Mid-week market update: The usually reliable S&P 500 Intermediate Term Breadth Momentum Oscilator (ITBM) flashed a buy signal in the third week of June when its 14-day RSI recycled from oversold to neutral. The S&P 500 consolidated sideways for about a week and resumed it climb. This is the story of why I did not act on the buy signal and the lessons learned.
A frothy market
At the time, I was concerned about the stretched nature of market breadth and the signs of froth in sentiment readings. At the time, the put/call ratio had issued a cautionary signal, which was the sign of a tactical top. Even though the put/call ratio has backed off from a crowded long extreme, sentiment readings are still stretched.
I was also corresponding with a reader about the excessively high level of over 100 for the NAAIM Index, which measures the sentiment of RIAs who manage individual investor funds. Here is the full history of the NAAIM Index. Readings of over 100 have often marked a tactical top, but it can be a bit of a hit and miss as a trading signal. While you would have usually realized profits if you had shorted whenever NAAIM exceeded 100, you would also have experienced significant drawdowns in some instances.
There was also the continuing breadth divergence shown by the market, as documented by SentimenTrader.
Strong momentum
That’s the short of trading environment investors face today. Valuation and breadth are stretched, but price momentum is strong and positive. The S&P 500 made another all-time high while going on an upper Bollinger Band ride. In the past, breaks from upper BB rides have resolved in several days of sideways consolidation before stock prices break, either up or down.
While relative breadth, as measured by the strength of megacap leadership to the broad market, is weak, absolute breadth is behaving reasonably well. Net NYSE 52-week highs-lows is still positive, which is a constructive sign for risk appetite.
Market catalysts
Looking to the days and weeks ahead, investors can look forward to the U.S. CPI report tomorrow (Thursday) morning, followed by the PPI report Friday. Once the CPI and PPI are out, the market should have a fairly accurate estimate of PCE, which will be a key reading for Fed officials as they convene their July 31 FOMC meeting. Fed Chair Powell struck a more balanced tone in his Capitol Hill testimony this week as he characterized risks as more balanced between growth and inflation. The Street interpreted his remarks as dovish, but it remains to be seen whether he can convince the hawks on FOMC to cut rates by the September FOMC meeting, which is now the overwhelming market consensus.
Here is JPMorgan’s estimate of the market reaction function to core CPI. The Street is mostly expecting a soft CPI to fuel a greater risk-on reaction.
In addition, earnings season is kicking off and anything can happen.

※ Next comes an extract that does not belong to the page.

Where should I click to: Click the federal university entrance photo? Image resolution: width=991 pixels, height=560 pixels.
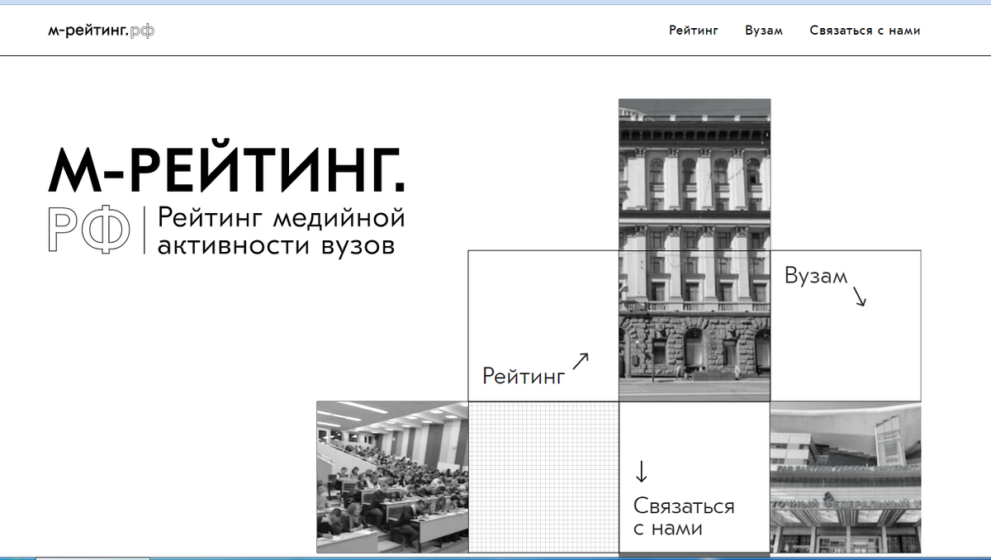[x=844, y=475]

My inner trader decided to override the ITBM buy signal as he was concerned about the elevated levels of risk. He missed the buy signal, and it’s too late to be buying now. Even though the trade worked out, he would have done the same thing all over again for risk control reasons.
Your own mileage will vary.
3 thoughts on “How I missed a trade (and what I would do)”
Nobody ever went broke by not taking on a trade.
When in doubt, sit it out. There will always be another trade setup.
Hard to do.
The newest factor is overriding others and that is the fallout from the debate. Biden’s performance was so shocking that Trump is now a clear favorite.
Markets are adjusting to his stated policies. Overall, he is corporate America VERY supportive which should boost the stock market generally with a few buts.
I’ve rebase my 120 sector ETFs to debate day and am watching them unfold afterwards.
Policy one, major deregulation – financials are outperforming.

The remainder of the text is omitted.